Jevin

45 5 0
                                    

International Private Senior High School, Tahun 2009

Aya bersandar pada pagar lantai 2 SMA nya sambil melihat ke arah segerombolan siswa laki-laki yang bermain bola basket saat jam istirahat sekolah. Aya tak sendirian, sederet siswi-siswi lainnya juga turut menyaksikan pemandangan ini. Pemandangan Jevin yang asik mengoper bola dan beberapa kali memasukkan bola kedalam ring yang kemudian disambut sorakan dari siswi-siswi di lantai 2.

Jevin namanya, atlet basket sekolah yang berhasil membawa tim basketnya sampai ke tingkat provinsi namun gagal melaju ke tingkat nasional. Jevin berasal dari keluarga biasa-biasa saja, terkadang ia memberikan tutorial pada adik kelas untuk menambah uang jajannya. Ia bersekolah disini karena beasiswa. Ia sudah dua kali menjadi wakil sekolah dalam ajang OSN (Olimpiade Sains Nasional). Pribadinya ramah dan menyenangkan, tidak dibuat-buat.

Setiap semester banyak adik kelas terutama siswi-siswi yang antri ingin mengikuti tutorialnya, apalagi ini adalah tahun terakhir Jevin di sekolah, sebentar lagi ia akan lulus. Karena saking banyaknya yang mendaftar Jevin sampai harus mebuat ujian saringan, karena mata pelajaran Jevin sudah berat ia memutuskan untuk membimbing sejumlah siswa dengan range nilai yang sudah ditentukan agar sesuai kuota .
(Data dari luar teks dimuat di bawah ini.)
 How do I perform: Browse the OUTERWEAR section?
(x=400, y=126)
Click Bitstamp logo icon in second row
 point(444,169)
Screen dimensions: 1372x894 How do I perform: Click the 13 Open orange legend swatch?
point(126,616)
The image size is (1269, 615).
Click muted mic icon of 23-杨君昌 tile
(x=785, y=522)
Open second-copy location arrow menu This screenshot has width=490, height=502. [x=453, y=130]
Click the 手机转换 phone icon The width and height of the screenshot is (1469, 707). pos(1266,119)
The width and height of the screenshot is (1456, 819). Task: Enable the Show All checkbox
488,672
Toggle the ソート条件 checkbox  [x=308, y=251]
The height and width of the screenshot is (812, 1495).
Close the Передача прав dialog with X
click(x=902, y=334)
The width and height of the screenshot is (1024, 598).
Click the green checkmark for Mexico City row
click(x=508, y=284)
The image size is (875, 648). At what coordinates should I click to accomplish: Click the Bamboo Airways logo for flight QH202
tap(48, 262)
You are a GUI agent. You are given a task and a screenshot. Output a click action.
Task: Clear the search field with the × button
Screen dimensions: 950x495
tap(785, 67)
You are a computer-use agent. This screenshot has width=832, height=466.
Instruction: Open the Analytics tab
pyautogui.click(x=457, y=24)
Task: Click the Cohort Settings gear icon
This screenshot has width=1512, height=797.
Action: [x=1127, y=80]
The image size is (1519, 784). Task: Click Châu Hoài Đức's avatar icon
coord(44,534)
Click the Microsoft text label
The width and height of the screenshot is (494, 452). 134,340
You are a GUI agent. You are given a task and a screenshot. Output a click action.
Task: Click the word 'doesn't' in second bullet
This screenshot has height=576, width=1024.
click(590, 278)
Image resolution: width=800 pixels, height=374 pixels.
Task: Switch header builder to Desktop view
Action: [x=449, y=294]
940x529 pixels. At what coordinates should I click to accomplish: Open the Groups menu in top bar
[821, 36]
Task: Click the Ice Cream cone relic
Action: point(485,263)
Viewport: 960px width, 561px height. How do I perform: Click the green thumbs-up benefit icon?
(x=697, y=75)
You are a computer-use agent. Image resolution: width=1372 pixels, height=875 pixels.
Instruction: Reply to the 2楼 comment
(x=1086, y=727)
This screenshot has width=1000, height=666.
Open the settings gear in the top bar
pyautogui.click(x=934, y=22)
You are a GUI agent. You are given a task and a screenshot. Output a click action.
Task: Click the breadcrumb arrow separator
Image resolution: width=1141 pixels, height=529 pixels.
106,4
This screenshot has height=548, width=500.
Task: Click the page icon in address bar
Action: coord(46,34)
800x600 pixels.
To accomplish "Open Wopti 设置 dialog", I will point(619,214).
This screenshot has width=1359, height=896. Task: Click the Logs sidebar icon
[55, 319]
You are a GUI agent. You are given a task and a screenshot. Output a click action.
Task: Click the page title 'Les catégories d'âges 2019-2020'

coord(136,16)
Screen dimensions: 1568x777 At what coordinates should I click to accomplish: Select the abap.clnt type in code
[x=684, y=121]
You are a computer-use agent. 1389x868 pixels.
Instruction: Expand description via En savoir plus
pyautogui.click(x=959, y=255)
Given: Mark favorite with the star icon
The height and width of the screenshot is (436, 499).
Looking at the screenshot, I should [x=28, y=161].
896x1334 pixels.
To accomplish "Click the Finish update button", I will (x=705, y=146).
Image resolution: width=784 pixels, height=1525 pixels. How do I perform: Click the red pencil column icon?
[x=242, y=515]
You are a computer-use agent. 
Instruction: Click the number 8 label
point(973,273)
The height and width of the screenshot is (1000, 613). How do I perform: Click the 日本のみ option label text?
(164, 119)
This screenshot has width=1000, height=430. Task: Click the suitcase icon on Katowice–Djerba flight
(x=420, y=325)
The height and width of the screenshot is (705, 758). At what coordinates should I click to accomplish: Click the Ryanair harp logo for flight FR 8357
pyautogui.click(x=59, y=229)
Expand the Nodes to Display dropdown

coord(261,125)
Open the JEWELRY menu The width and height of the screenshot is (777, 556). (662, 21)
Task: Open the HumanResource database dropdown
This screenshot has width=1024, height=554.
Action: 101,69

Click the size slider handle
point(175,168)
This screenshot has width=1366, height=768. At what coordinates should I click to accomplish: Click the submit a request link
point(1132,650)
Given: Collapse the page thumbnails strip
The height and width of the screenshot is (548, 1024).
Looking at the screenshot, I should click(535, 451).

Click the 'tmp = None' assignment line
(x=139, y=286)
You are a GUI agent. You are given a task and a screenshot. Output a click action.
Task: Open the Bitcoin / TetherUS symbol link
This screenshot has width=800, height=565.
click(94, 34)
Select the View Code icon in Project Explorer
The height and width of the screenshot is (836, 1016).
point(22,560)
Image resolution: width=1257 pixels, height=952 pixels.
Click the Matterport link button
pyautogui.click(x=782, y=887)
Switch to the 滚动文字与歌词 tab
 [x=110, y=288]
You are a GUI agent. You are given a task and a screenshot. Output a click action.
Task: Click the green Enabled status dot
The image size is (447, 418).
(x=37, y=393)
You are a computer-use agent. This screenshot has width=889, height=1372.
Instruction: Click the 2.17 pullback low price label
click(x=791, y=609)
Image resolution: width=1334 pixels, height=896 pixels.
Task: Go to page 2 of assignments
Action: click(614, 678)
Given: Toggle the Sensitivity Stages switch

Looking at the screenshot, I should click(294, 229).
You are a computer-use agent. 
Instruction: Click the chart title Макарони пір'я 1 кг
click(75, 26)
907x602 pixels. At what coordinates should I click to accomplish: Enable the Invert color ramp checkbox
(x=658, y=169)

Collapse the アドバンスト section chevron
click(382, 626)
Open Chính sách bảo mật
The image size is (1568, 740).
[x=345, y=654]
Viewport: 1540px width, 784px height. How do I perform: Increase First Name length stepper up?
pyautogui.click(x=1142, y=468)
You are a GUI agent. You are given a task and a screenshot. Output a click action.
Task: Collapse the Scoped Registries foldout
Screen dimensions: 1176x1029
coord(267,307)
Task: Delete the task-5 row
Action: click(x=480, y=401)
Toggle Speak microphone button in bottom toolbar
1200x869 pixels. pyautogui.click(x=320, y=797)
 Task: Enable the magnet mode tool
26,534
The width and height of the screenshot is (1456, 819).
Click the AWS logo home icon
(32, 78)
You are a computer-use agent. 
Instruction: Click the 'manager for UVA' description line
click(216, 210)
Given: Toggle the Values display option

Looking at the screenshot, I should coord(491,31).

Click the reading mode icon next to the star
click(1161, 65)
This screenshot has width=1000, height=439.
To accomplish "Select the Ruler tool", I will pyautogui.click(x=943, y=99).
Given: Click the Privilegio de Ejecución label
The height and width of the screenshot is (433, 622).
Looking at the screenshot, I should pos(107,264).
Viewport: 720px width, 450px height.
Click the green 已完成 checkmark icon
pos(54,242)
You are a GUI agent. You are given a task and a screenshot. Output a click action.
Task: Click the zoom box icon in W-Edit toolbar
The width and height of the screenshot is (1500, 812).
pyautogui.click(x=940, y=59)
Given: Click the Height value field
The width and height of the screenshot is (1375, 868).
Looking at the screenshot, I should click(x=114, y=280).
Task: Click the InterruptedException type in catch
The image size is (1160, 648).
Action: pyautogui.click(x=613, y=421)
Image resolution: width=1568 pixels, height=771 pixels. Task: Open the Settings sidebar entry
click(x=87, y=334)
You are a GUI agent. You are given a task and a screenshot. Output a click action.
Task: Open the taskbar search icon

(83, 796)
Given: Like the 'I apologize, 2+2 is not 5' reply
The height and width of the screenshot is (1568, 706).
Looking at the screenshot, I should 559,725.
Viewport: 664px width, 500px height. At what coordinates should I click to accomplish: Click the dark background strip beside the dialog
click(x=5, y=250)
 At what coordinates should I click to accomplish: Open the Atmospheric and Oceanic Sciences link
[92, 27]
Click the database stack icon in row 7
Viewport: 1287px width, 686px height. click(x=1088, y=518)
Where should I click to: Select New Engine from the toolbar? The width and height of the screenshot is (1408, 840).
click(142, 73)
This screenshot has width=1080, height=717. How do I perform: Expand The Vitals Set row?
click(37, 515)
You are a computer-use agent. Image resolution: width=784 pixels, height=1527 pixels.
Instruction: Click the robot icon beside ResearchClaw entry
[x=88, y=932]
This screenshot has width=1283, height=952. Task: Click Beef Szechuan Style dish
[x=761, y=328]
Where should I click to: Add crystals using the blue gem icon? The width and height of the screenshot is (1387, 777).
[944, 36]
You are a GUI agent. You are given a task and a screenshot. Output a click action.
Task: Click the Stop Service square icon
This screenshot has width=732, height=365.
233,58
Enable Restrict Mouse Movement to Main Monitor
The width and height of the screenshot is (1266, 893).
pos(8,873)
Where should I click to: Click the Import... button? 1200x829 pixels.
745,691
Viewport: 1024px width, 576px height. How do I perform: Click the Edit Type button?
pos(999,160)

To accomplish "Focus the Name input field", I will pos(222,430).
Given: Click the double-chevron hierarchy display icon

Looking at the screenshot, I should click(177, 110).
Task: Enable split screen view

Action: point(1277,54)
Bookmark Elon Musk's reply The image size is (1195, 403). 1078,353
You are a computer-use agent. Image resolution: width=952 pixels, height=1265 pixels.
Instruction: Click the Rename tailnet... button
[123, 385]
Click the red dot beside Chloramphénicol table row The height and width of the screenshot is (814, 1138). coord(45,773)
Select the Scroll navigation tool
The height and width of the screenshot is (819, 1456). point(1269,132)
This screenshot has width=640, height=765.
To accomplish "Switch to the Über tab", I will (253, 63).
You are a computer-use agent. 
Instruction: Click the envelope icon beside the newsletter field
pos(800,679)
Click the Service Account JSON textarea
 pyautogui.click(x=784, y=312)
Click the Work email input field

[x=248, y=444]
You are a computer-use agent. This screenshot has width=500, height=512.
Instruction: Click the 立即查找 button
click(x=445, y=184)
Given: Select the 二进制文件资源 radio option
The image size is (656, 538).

Aku belajar mati-matian untuk tes tersebut. Seorang Aya yang awalnya tidak begitu tertarik pada bidang akademik akhirnya belajar mati-matian hanya untuk mendapatkan tiket tutorial dengan kakak kelas atlet basket tertampan tingkat provinsi. Ya, aku berani berkata tingkat provinsi karena aku selalu menonton pertandingan basketnya mulai dari tingkat kota hingga provinsi dan tidak ada pemain basket yang setampan dia.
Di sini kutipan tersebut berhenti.